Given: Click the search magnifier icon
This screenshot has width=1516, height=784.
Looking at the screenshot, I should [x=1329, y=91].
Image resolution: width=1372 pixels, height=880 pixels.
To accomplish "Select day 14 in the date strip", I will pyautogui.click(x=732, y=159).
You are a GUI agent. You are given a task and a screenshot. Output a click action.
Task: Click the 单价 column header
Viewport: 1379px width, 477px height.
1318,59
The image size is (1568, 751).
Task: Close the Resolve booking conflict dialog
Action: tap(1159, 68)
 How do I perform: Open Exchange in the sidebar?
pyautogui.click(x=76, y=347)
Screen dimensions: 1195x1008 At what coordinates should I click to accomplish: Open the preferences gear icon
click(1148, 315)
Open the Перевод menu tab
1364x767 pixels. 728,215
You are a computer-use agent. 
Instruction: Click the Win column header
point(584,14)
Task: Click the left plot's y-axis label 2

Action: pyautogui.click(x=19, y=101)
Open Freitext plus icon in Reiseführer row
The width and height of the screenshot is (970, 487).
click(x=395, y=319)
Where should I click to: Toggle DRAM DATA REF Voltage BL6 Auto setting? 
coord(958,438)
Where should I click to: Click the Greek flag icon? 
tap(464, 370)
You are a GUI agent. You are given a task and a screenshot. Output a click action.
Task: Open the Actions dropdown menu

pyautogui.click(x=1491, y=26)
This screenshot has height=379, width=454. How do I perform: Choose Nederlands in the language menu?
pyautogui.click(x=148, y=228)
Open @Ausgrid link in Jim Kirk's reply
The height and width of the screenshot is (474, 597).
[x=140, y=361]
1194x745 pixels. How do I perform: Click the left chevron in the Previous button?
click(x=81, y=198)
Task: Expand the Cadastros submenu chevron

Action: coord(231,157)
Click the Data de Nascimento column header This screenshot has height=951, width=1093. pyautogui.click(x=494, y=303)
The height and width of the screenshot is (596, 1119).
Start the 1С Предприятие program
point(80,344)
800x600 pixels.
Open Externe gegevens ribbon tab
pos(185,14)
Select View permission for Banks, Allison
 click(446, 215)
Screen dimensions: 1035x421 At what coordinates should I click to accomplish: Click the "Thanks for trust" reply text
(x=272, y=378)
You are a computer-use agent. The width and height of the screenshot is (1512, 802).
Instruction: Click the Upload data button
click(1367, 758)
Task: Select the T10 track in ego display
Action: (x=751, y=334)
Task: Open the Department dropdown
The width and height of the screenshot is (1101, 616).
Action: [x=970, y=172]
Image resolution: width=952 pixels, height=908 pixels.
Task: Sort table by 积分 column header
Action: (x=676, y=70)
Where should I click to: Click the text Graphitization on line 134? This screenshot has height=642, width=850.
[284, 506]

───

**Task directions**
State how many lines of the entries include the string "computer", with nothing besides the number.

**Answer for the task**
2